Arclight::HashAbsoluteXpath.hash_algorithm = Digest::SHA256

This can be any object that will respond to #hexdigest with the value to be hashed as the parameter and return the hashed value.

An entirely different strategy can also be used by updating Arclight::MissingIdStrategy.selected

Arclight::MissingIdStrategy.selected = MyMissingIdStrategy

The class being used as a strategy can take the XML node as a parameter to the initializer and must return the minted ID (minus the collection ID, which will be automatically added) in response to the #to_hexdigest method.

Advanced: component_identifier_format in ArcLight

ArcLight has default configuration for how IDs are minted for components from an EAD. These are used internally in the application for navigation. As of a breaking change in this PR, the default format for component IDs includes an underscore: <root_id>_<ref_id>. Here root_id is the root EAD document, and ref_id is a particular component in the hierarchy. In practice this looks something like umich-bhl-851981_aspace_ffa8f2e89cab96c9fa8c25b55ddb1e16.

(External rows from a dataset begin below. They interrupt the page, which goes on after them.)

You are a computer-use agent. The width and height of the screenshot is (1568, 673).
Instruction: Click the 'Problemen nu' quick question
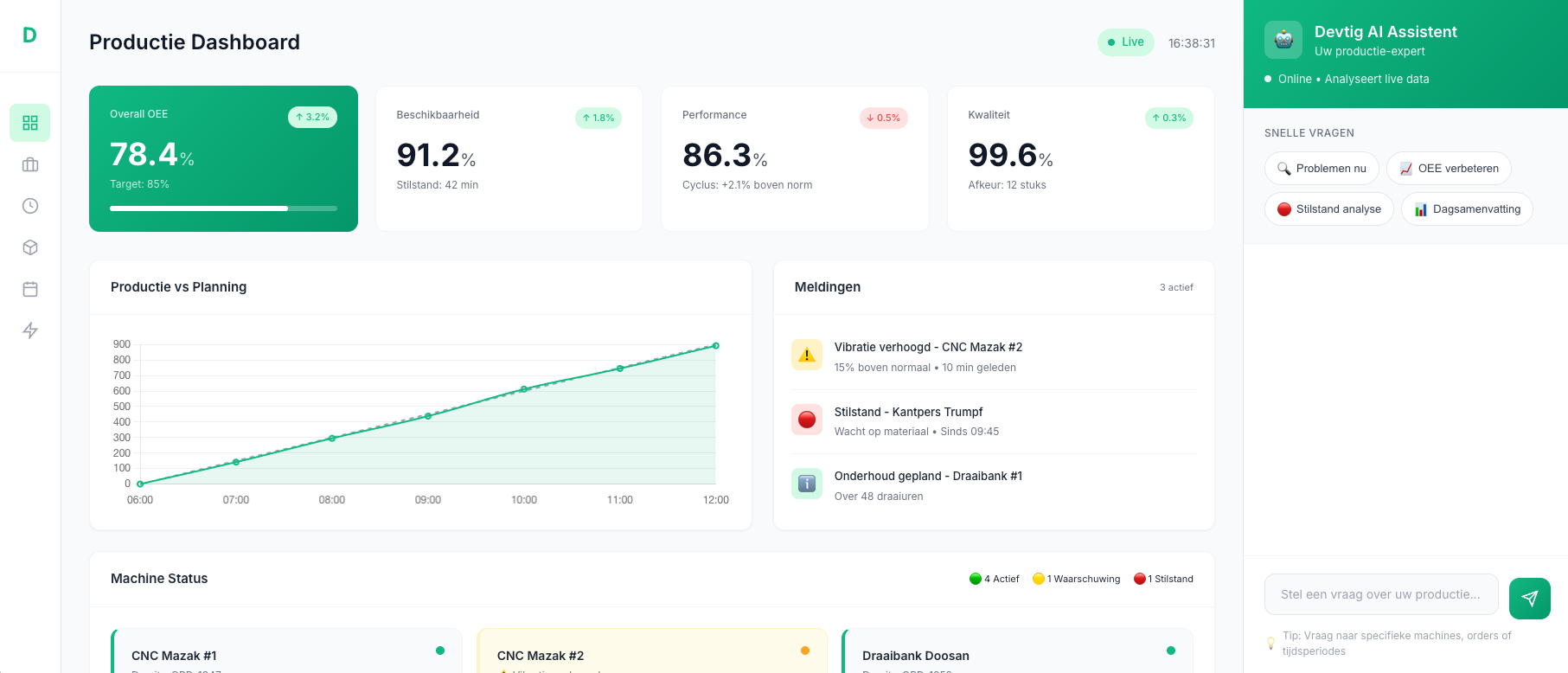tap(1322, 169)
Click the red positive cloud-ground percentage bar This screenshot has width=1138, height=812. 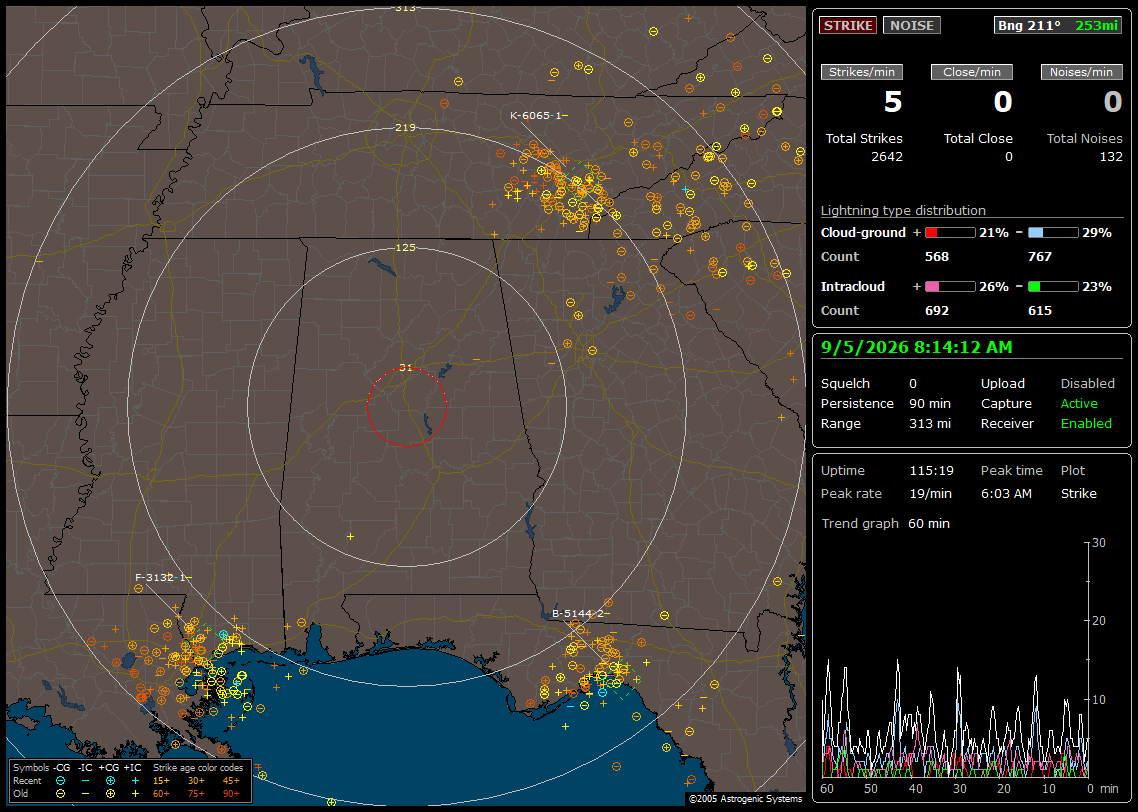tap(950, 233)
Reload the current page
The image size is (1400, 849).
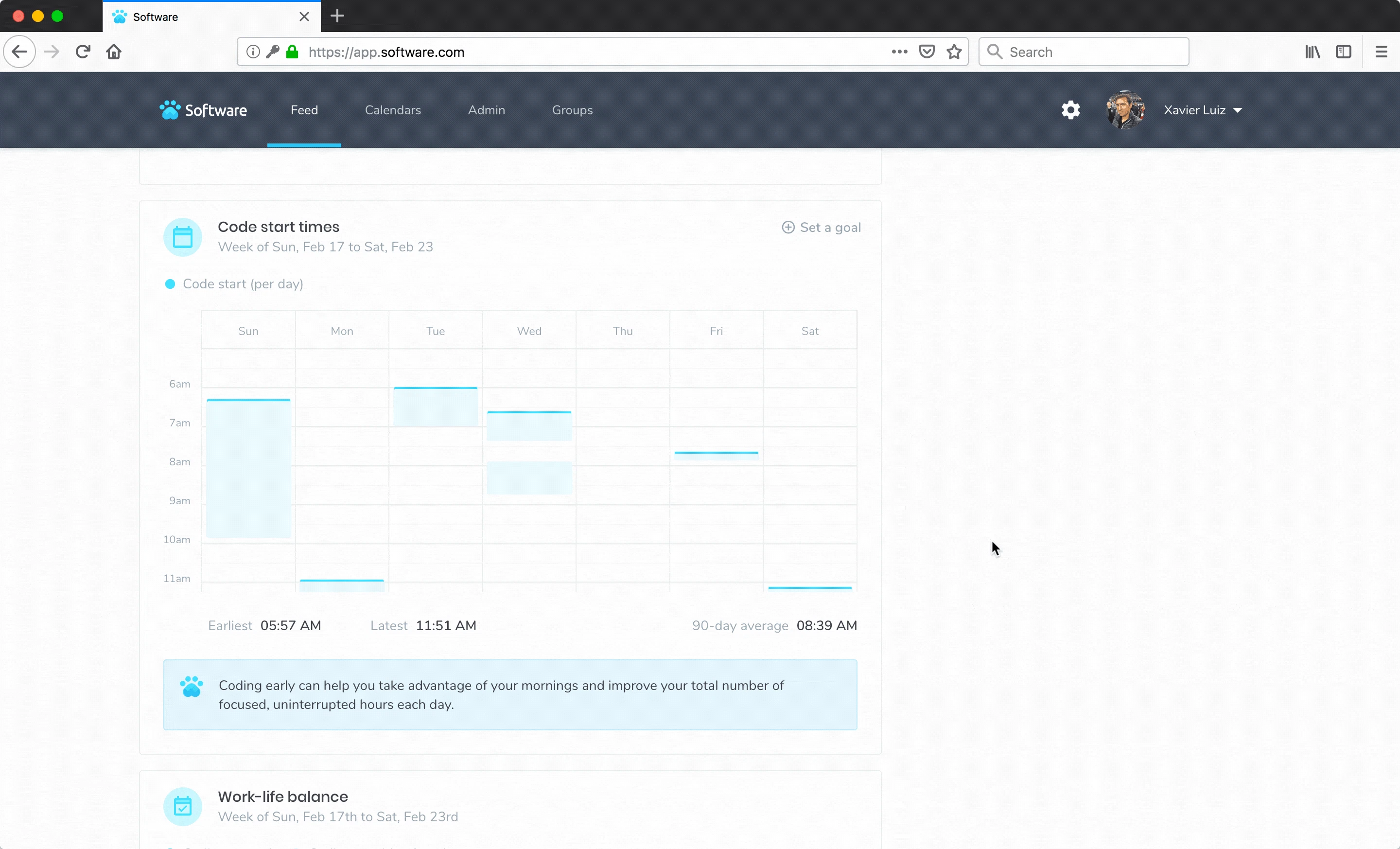click(x=83, y=53)
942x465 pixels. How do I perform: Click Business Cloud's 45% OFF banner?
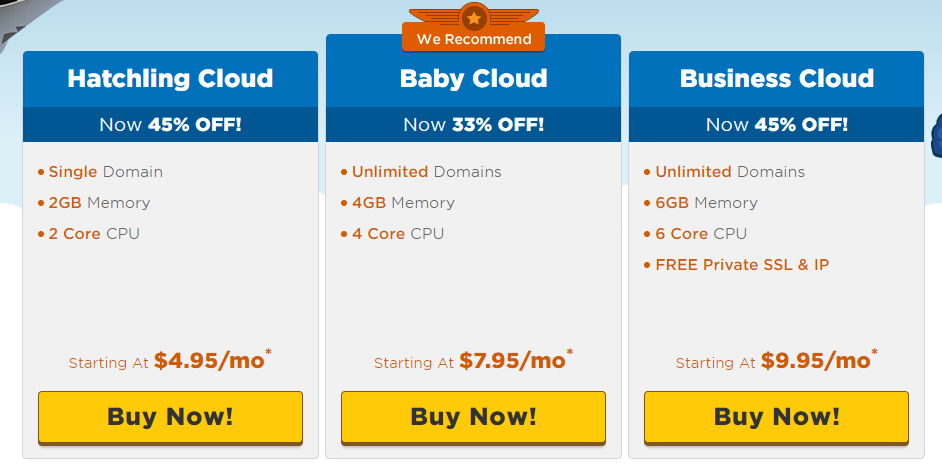pyautogui.click(x=776, y=124)
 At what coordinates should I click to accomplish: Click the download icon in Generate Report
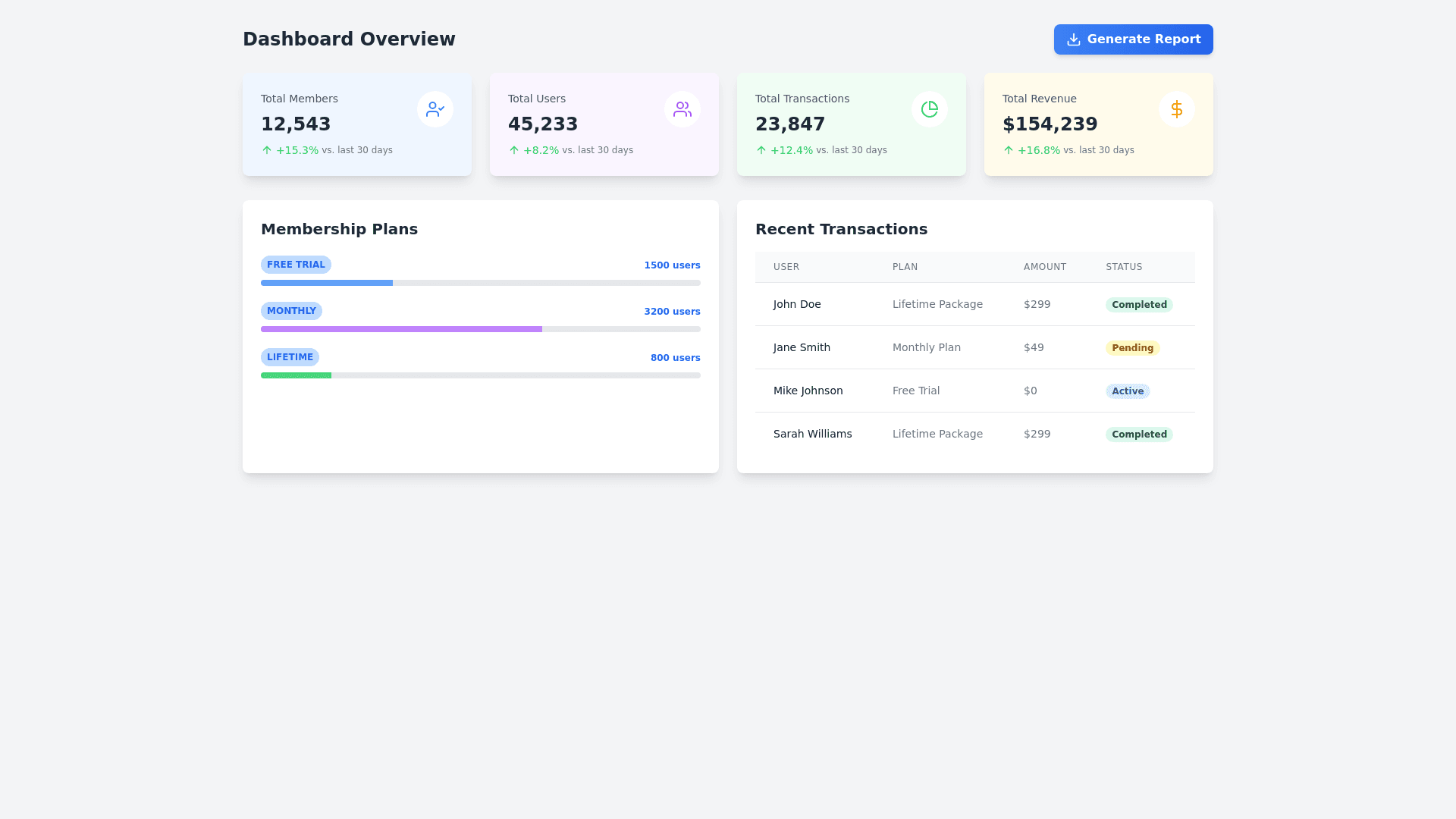click(x=1074, y=39)
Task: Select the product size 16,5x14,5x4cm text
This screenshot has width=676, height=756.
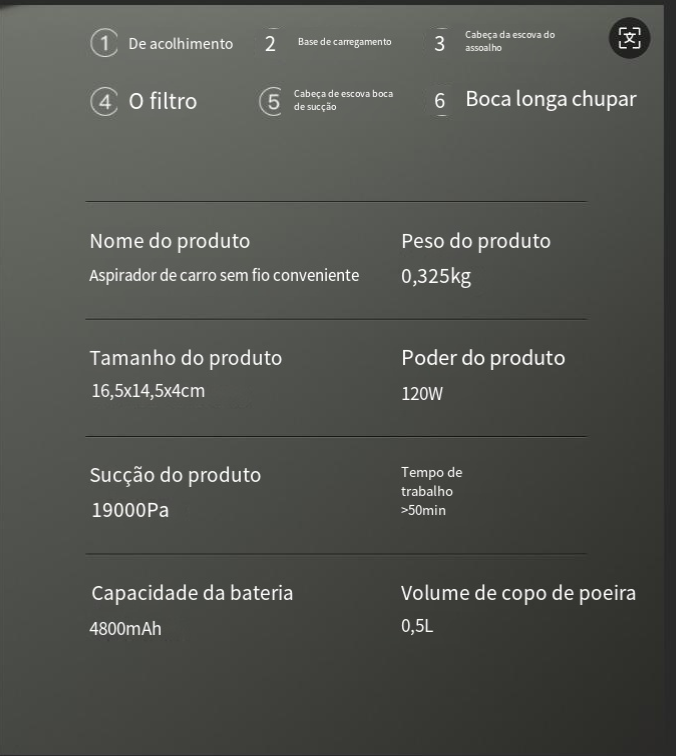Action: (148, 390)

How to customize component_identifier_format

(This is also the process to retain the default format that existed prior to PR)

Provide the component_identifier_format setting in the ead2_component_config.rb file. You need to provide this as a Ruby “named format string”.

Our default looks like this:

provide 'component_identifier_format', '%<root_id>s_%<ref_id>s'

Examples of customization: If instead of umich-bhl-851981_aspace_ffa8f2e89cab96c9fa8c25b55ddb1e16, you want aspace_ffa8f2e89cab96c9fa8c25b55ddb1e16 (no root prefix), you could provide the following traject setting:

provide 'component_identifier_format', '%<ref_id>s'

If you want to retain the previous default format, you could provide the following traject setting (no underscore):

provide 'component_identifier_format', '%<root_id>s%<ref_id>s’

For implementers upgrading beyond v1.0.1

To incorporate the changes merged in this PR and start to use underscores in your component IDs, you will need to run a full reindex because these IDs are stored in Solr. Without doing this, navigating an EAD tree of components will break with routes not found (ArcLight will be looking for /catalog/aoa271_aspace_24d96d896c187b4e90ebb6c910f0462f when your component is stored as /catalog/aoa271aspace_24d96d896c187b4e90ebb6c910f0462f).

To retain the old-style IDs, customize the component_identifier_format as described above before running a full reindex.